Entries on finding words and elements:
================================

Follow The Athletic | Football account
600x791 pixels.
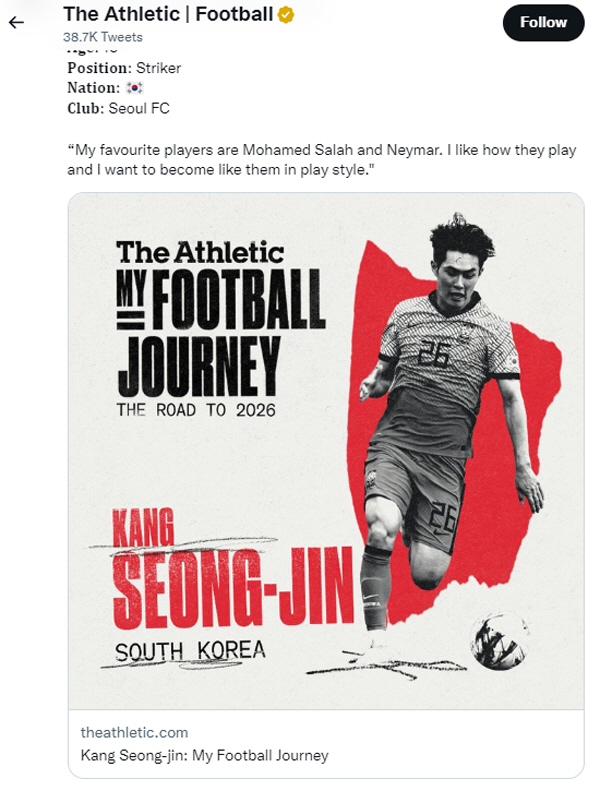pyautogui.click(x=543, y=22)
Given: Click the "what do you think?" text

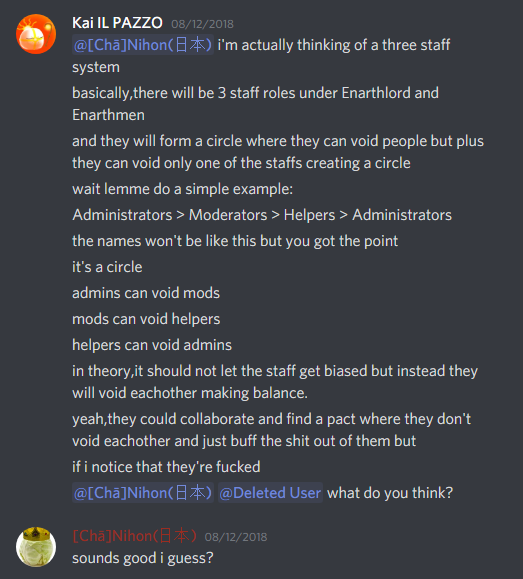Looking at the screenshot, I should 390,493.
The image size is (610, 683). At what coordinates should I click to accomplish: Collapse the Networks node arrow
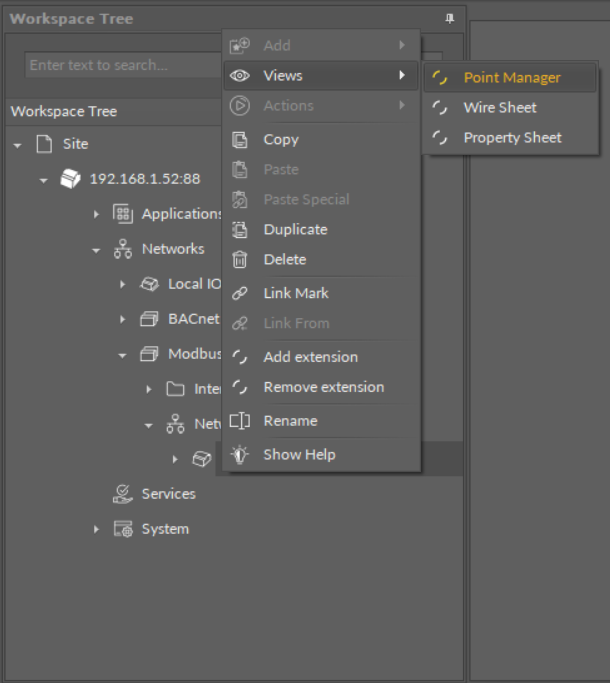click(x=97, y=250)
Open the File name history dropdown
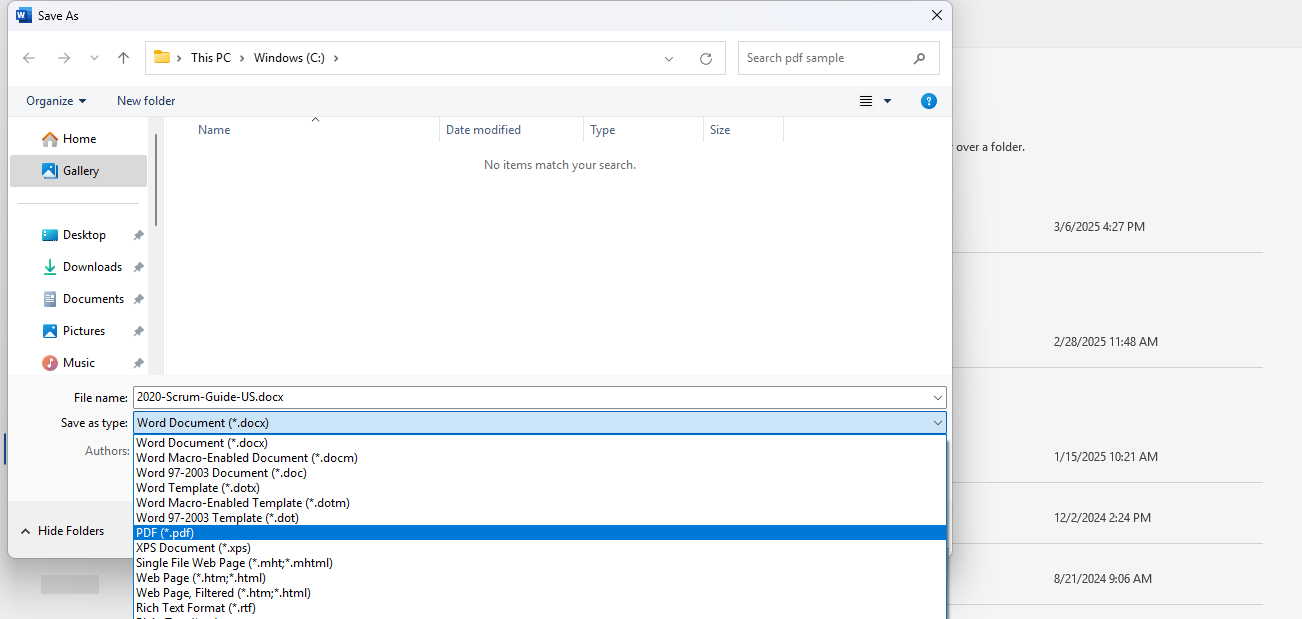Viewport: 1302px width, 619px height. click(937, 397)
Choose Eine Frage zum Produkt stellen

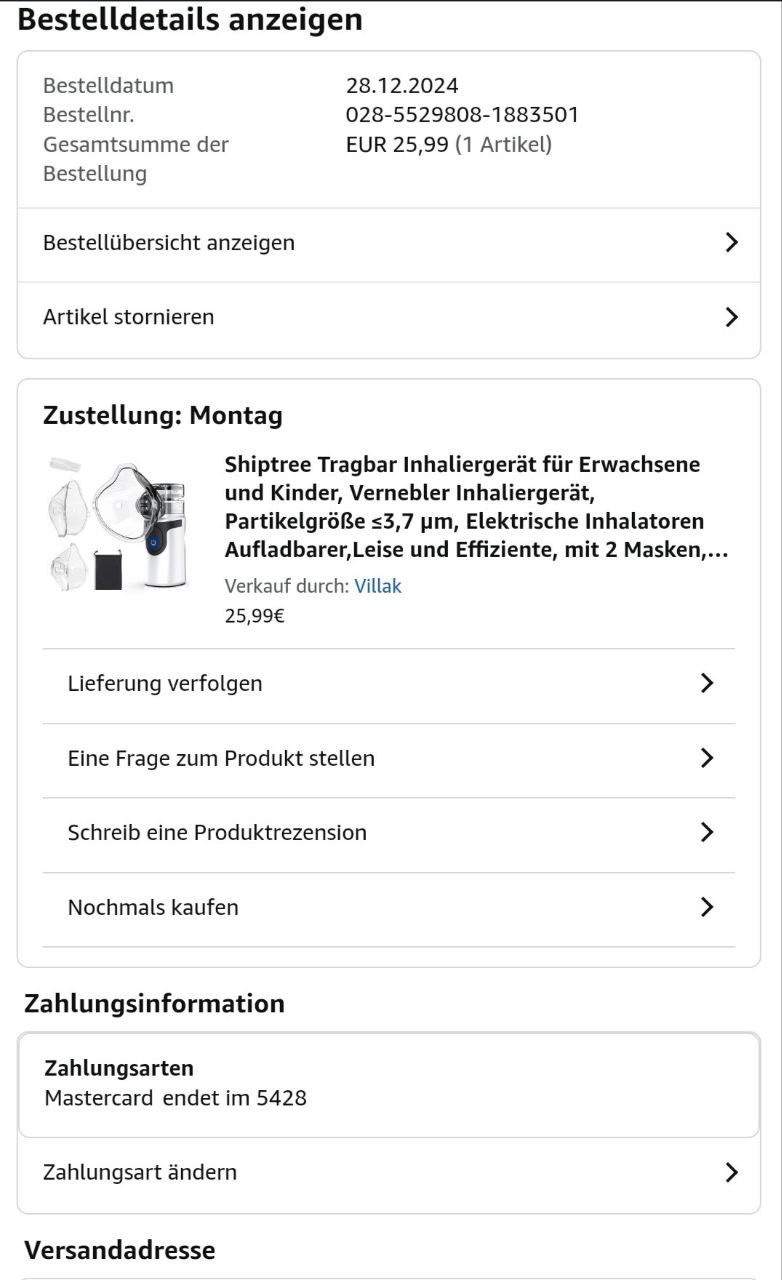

================================

» **Written problem**
Replace "dropdown" with "drop-down list" in the records from the line with "The image size" through the end of the records, and give those lines again with nothing else changed. Omit the pictures from your answer.

» **Problem solution**
The image size is (610, 683). At what coordinates should I click to accomplish: Collapse the Networks node arrow
click(x=97, y=250)
Open the File name history drop-down list
Viewport: 1302px width, 619px height. click(937, 397)
Choose Eine Frage zum Produkt stellen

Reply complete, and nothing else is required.